The significant issue embedded is:
Do we attribute results to the gun or ammunition; the set up, shooter, or environment?
There is only one gun, and it “could” be mechanically held such that the only difference shot to shot is incremental additional fouling and slight additional erosion. Time the shots out to shoot at the same barrel temperature, and literally the only thing that has changed on the gun’s side is unavoidable wear.
Anything less than a comprehensive machine rest in the nature of a vice is for scientific purposes, not holding the gun the same way each shot, and it is difficult to blame the gun for resulting variances.
At the same time, it is not very satisfying to acknowledge the truism that rounds of ammunition cannot be identical, and might explain all the differences being observed.
A single gun does not have this problem; it is essentially just a pipe, and when held in such a way that it is forced to stay exactly in place, there is no leeway for a tight fitting bullet to take a different path than its predecessors did.

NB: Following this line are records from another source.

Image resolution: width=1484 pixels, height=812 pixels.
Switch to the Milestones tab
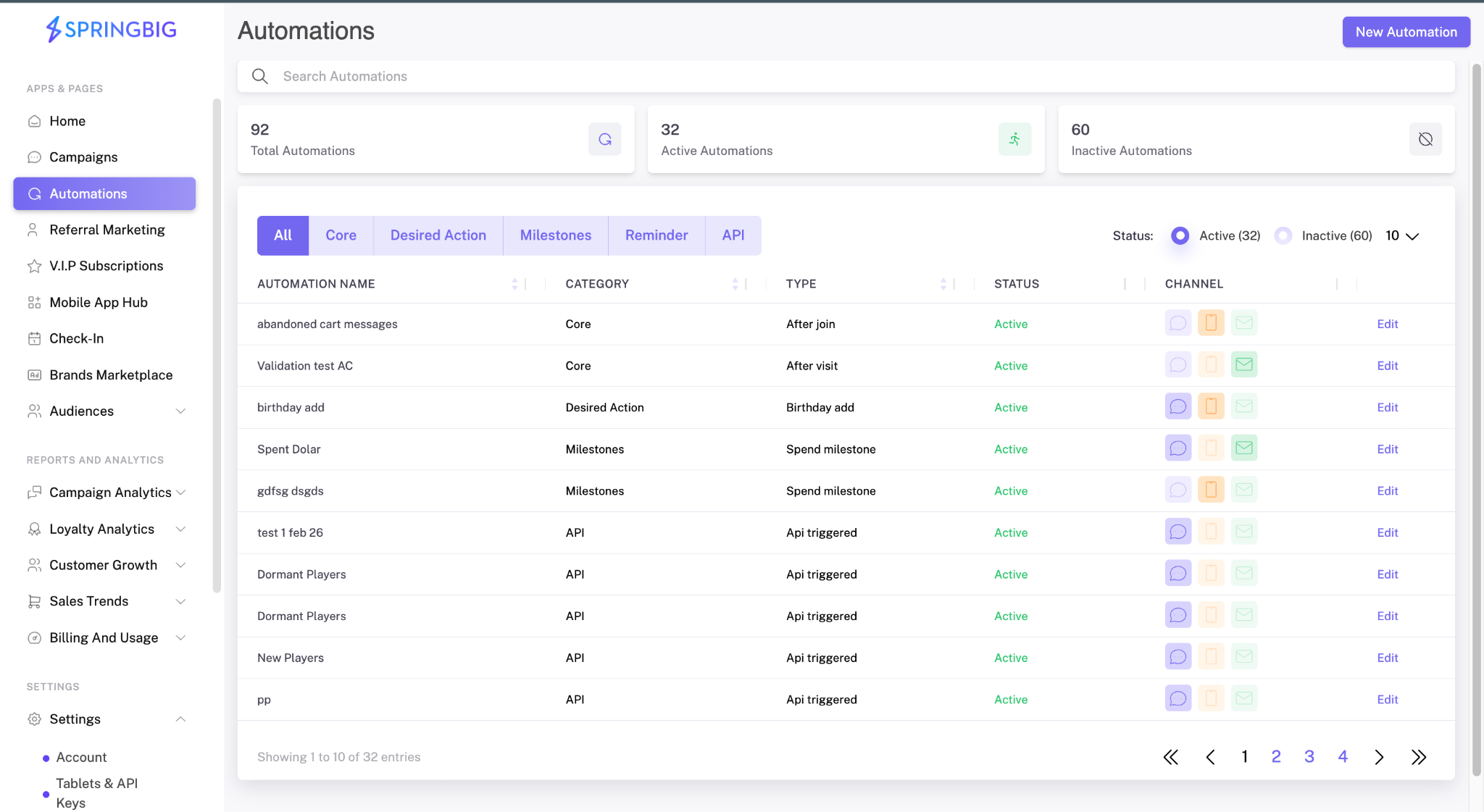click(x=556, y=235)
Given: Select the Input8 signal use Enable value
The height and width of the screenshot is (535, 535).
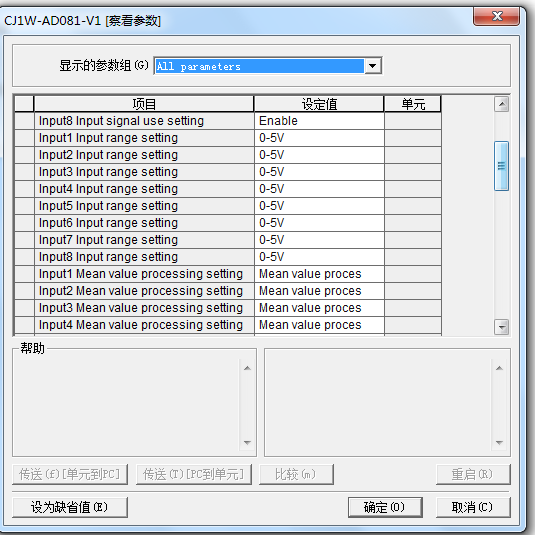Looking at the screenshot, I should pyautogui.click(x=319, y=121).
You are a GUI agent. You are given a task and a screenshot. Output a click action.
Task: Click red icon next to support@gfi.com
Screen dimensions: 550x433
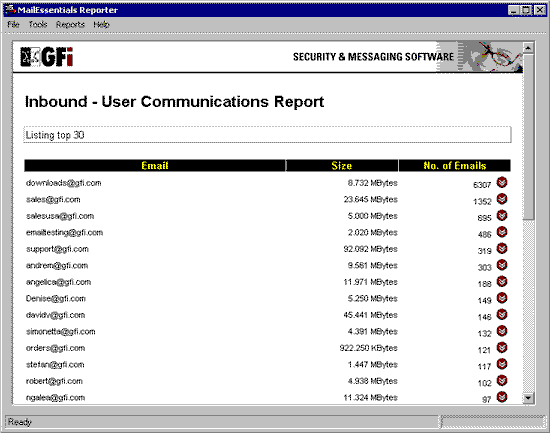click(502, 248)
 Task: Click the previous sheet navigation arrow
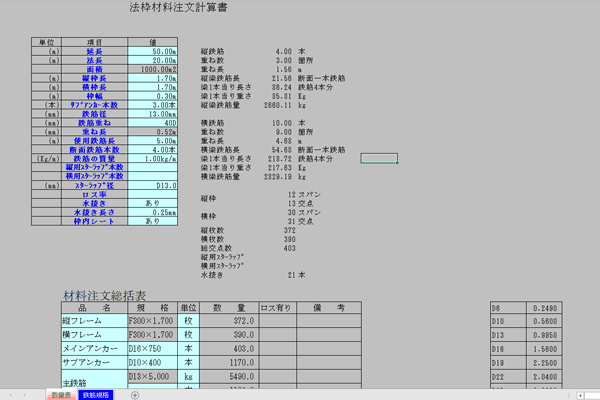point(12,395)
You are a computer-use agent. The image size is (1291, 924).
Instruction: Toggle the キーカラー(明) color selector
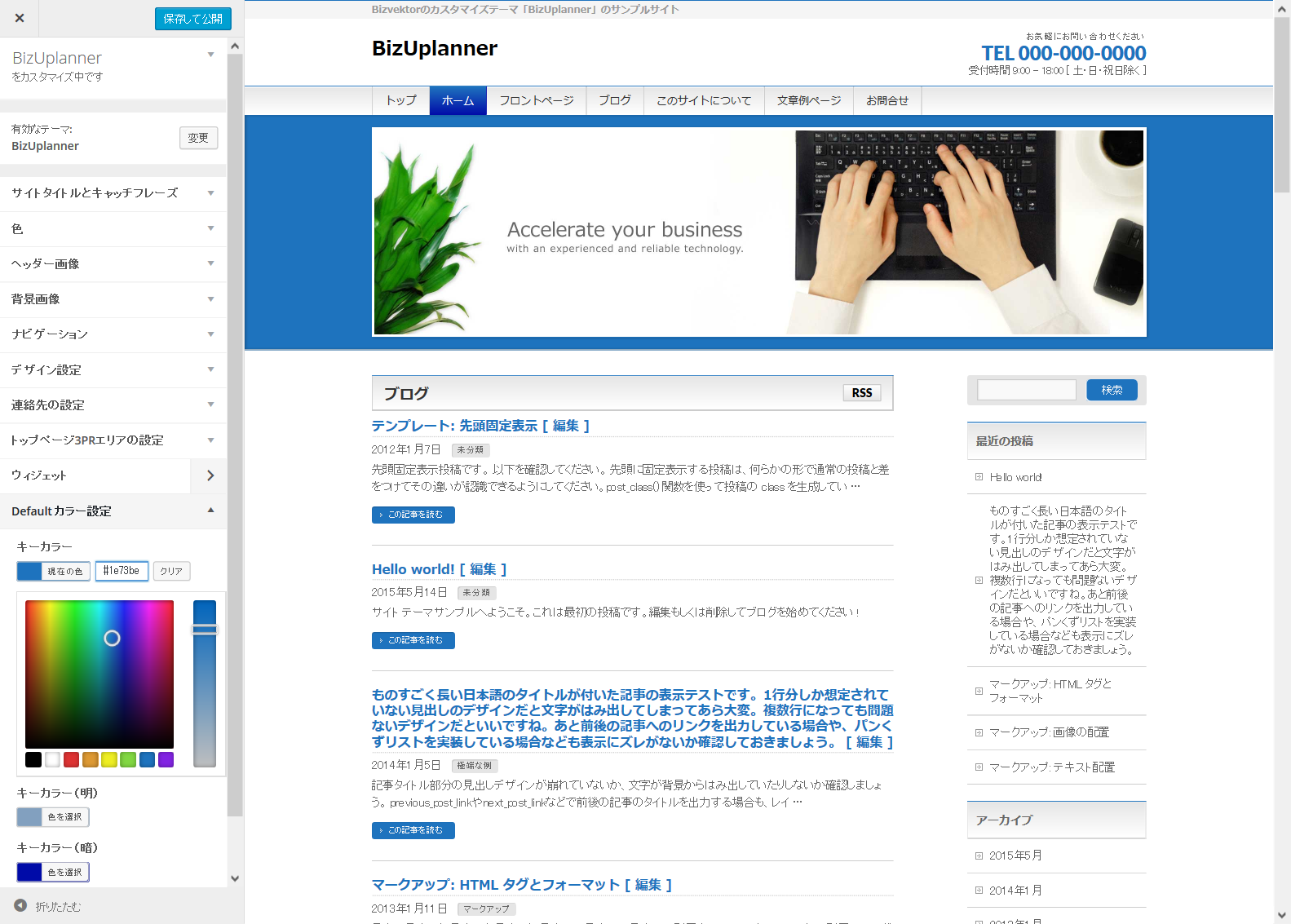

We don’t shoot a gun held in this ideal manner, but the point is that once a gun is secured in such a way, there is no physical reason why it needs to be shot dozens of times to determine group size capability.
I would suggest that if one does shoot it dozens or hundreds of times, (even if spaced out by days) all that is being discovered is how much inherent variance was built into the ammunition used, and what effect barrel wear has on group size.